* **Excerpted passage**
┄┄┄┄┄┄┄┄┄┄┄┄┄┄┄┄┄┄┄┄

RD’s Complaint and Action Taken by the Member

  1. In 2018, RD submitted a complaint against DH to the Financial Services Commission of Ontario. During the course of preparing the complaint, RD reviewed documents related to her RESP account at IPG and observed that the Respondent was identified on the documents as the Approved Person responsible for servicing her RESP account at IPG.
  2. As noted above, RD had never met with or communicated with the Respondent about her RESP account so she submitted a complaint against the Respondent to IPC and to the MFDA.
  3. On June 22, 2018, after receiving and investigating RD’s complaint, IPC terminated the Respondent’s registration.
  4. In July 2018, IPC sent letters to all clients other than RD whose accounts the Respondent serviced at the time of his termination to determine whether anyone other than the Respondent provided the clients with securities related advice with regard to their IPC accounts.[3] No clients  (other than RD) reported that they had received advice concerning securities related business in their IPG or IPC investment accounts from individuals other than the Respondent.

Additional Factors

  1. During the time that RD’s RESP account was held at IPG, the value of the investments in the account increased by approximately $67.25. There is no evidence that clients (including RD) suffered a financial loss as a consequence of the conduct of the Respondent that is described in this Settlement Agreement.
  2. The Respondent received service fees in the total amount of approximately $2.39 in his capacity as the Approved Person responsible for servicing RD’s RESP account at IPG. There is no evidence that the Respondent received any material financial benefit from engaging in the conduct described in this Settlement Agreement.
  3. The Respondent cooperated with the MFDA investigation, and he readily admitted to the conduct described in this Settlement Agreement.
  4. The Respondent has not previously been the subject of MFDA disciplinary proceedings.
  5. By entering into this Settlement Agreement, the Respondent has saved the MFDA the time, resources, and expenses associated with conducting a full hearing of the allegations.

V. CONTRAVENTIONS

  1. The Respondent admits that between October 2013 and April 2014, he opened an account and processed trades in an account for a client that he had never met or communicated with on the basis of advice and instructions provided by an unregistered individual, and failed to use due diligence to learn the essential facts relative to the client and to ensure that each order accepted was suitable, contrary to the policies and procedures of the Member regarding stealth advising and MFDA Rules 2.2.1 and 2.1.1.

VI. TERMS OF SETTLEMENT

  1. The Respondent agrees to the following terms of settlement:
    1. the Respondent shall be prohibited from conducting securities related business in any capacity while in the employ of or associated with any MFDA Member for a period of 4 months from the date that this Settlement Agreement is accepted by a Hearing Panel, pursuant to section 24.1.1(e) of MFDA By-law No.1;
    2. the Respondent shall pay a fine in the amount of $7,500, pursuant to s. 24.1.1(b) of MFDA By-law No. 1, which shall be payable in certified funds on the date that this Settlement Agreement is accepted by a Hearing Panel;
    3. the Respondent shall pay costs in the amount of $5,000, pursuant to s. 24.2 of MFDA By-law No. 1, which shall be payable in certified funds on the date that this Settlement Agreement is accepted by a Hearing Panel;
    4. the Respondent shall in the future comply with MFDA Rules 2.2.1 and 2.1.1; and
    5. the Respondent will attend in person or by videoconference on the date set for the Settlement Hearing.

┄┄┄┄┄┄┄┄┄┄┄┄┄┄┄┄┄┄┄┄

* **Data block**
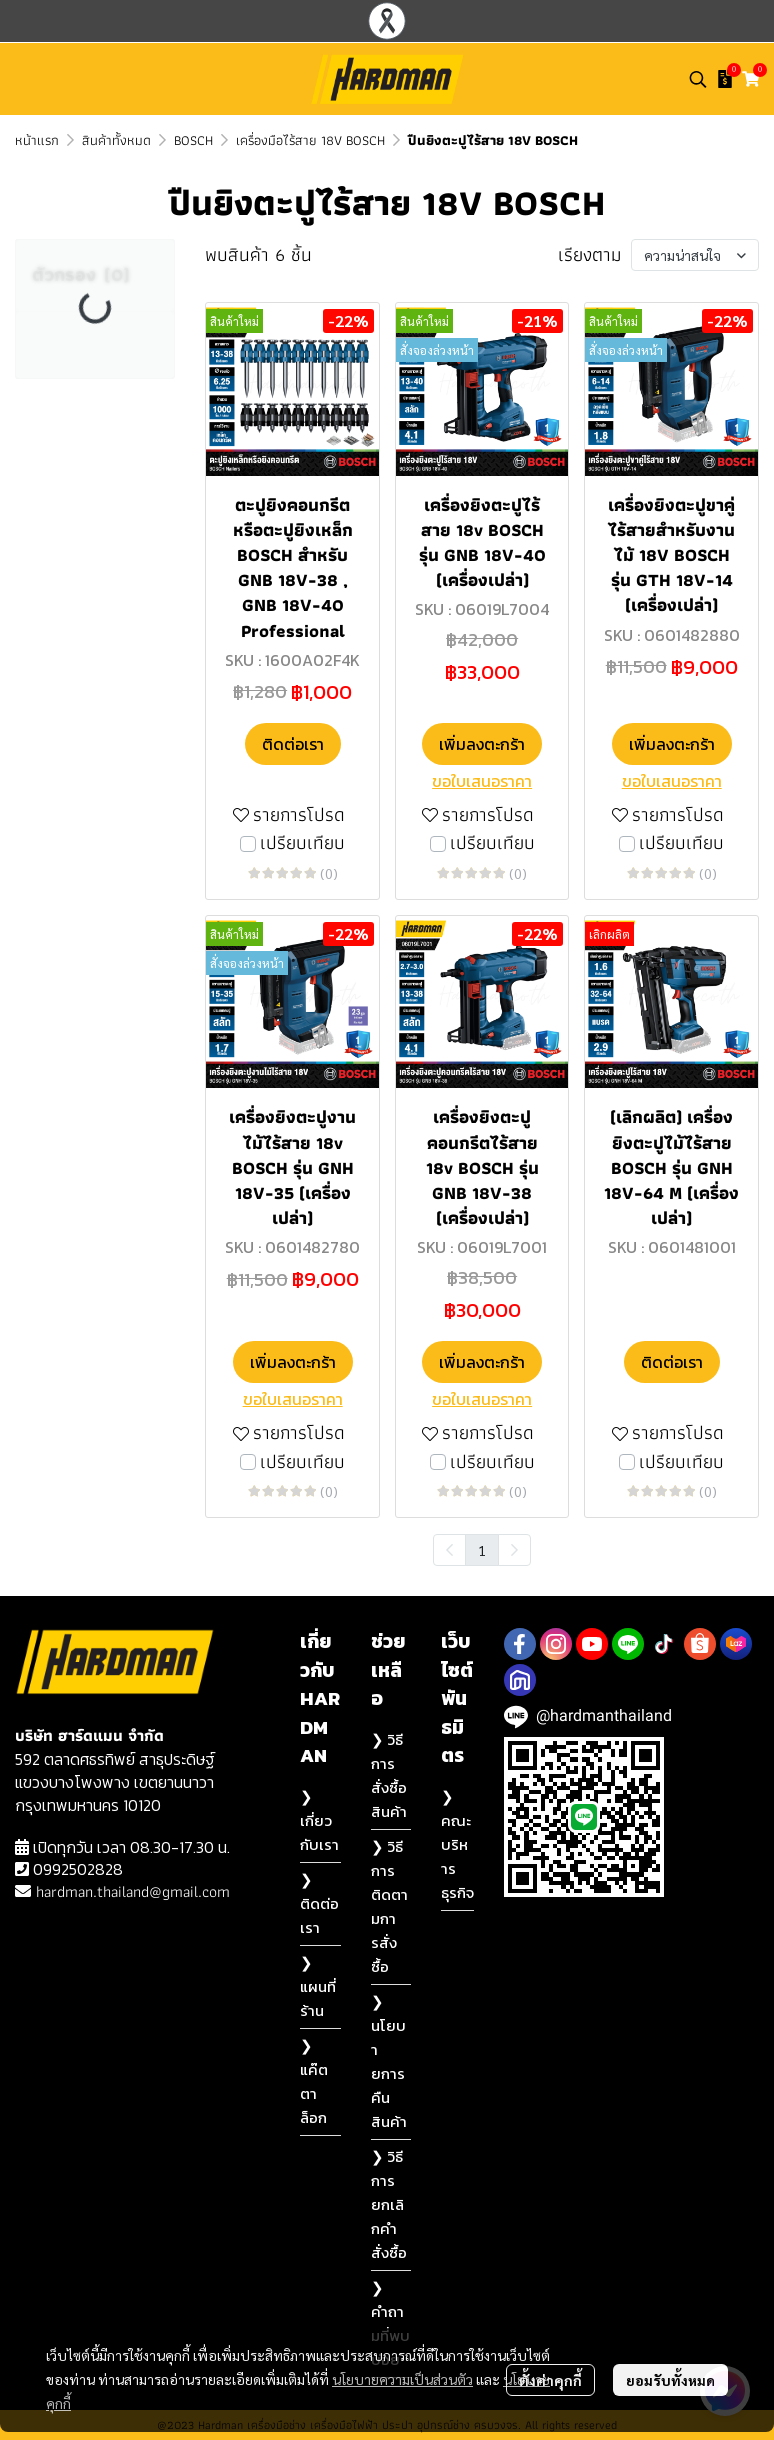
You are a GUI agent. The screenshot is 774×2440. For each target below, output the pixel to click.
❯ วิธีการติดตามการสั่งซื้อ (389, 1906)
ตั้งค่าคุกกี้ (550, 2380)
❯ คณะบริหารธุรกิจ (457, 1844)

┄┄┄┄┄┄┄┄┄┄┄┄┄┄┄┄┄┄┄┄

* **Aim**
List every dollar amount that appears in the settlement agreement excerpt. The listing has no role here.

* **Task solution**
- $67.25
- $2.39
- $7,500
- $5,000